I was terribly browbeaten by the plebeian police. They resorted to subterfuge and endeavored by every |Intellectual Aristocrat Browbeaten by Plebeians.| means to betray me into confession of the secrets of my heart that they suspected. They adopted insulting language. They inquired point-blank over and over again in the common indecent expressions whether I had not with such and such persons (particularly Tony) been guilty of what jurists denominate ridiculously, though solemnly and with bated breath, “the crime against Nature,” when in fact nothing is more natural than the conduct in question. It is exclusively Nature’s feat. But I scrupulously guarded myself from making a single incriminating statement. I refused in any way to admit being a bisexual—because all my inquisitors presented evidence that they considered that condition the most horrible of crimes.

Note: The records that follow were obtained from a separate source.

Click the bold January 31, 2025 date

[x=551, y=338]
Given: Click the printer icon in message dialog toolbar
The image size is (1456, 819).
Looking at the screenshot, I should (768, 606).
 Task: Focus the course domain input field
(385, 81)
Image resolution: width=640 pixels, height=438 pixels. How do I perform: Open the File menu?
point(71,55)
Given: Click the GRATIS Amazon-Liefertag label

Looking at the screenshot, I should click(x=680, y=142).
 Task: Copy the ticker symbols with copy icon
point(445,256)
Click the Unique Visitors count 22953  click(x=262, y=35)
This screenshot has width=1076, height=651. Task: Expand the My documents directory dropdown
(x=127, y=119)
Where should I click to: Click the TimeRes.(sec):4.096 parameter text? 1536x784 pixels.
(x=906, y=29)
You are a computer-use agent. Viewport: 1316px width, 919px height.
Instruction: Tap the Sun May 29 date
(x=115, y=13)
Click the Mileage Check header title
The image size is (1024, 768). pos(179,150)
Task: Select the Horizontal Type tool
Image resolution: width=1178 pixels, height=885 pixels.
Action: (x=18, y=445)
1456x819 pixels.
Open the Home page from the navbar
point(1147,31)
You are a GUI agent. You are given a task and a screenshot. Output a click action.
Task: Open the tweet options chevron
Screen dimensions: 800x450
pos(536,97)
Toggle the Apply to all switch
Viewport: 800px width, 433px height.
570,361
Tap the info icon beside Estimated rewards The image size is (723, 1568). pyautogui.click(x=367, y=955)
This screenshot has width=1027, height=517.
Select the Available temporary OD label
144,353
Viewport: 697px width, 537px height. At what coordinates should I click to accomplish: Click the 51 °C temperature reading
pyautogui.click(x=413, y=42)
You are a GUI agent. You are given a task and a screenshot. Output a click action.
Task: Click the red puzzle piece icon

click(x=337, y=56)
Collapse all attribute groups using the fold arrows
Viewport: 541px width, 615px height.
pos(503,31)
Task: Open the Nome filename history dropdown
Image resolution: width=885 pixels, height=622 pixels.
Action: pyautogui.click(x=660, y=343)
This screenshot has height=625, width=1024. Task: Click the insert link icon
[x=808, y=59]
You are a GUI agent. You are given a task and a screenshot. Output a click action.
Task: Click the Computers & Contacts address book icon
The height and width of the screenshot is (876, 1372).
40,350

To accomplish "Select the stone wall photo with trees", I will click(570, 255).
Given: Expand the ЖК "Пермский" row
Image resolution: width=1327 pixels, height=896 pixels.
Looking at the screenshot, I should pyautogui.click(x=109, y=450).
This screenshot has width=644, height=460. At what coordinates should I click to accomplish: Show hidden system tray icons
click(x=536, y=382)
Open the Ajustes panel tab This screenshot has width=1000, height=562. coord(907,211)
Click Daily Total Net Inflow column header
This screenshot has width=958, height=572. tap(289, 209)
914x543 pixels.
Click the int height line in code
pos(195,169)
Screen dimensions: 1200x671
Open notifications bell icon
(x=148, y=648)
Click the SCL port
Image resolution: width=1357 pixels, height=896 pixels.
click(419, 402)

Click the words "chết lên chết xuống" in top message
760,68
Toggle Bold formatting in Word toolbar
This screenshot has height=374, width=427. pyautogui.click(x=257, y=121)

This was before I ascertained the existence of the photograph and I fully expected to elude incarceration. And the result proved that they were impotent to lay their hands on any other legal evidence beyond the detective’s statements.

That first week in the Tombs I would have committed suicide if I had been vouchsafed an instrument. For I was continuously immersed in the deepest melancholia. But the jailers were careful to deprive me of my pocket-knife and everything else by which it was possible to do myself harm. Even while at meals, I was continuously observed lest I utilize the table knife on my body.

“Who ne’er his bread in sorrow ate,

He knows you not, ye heavenly powers!”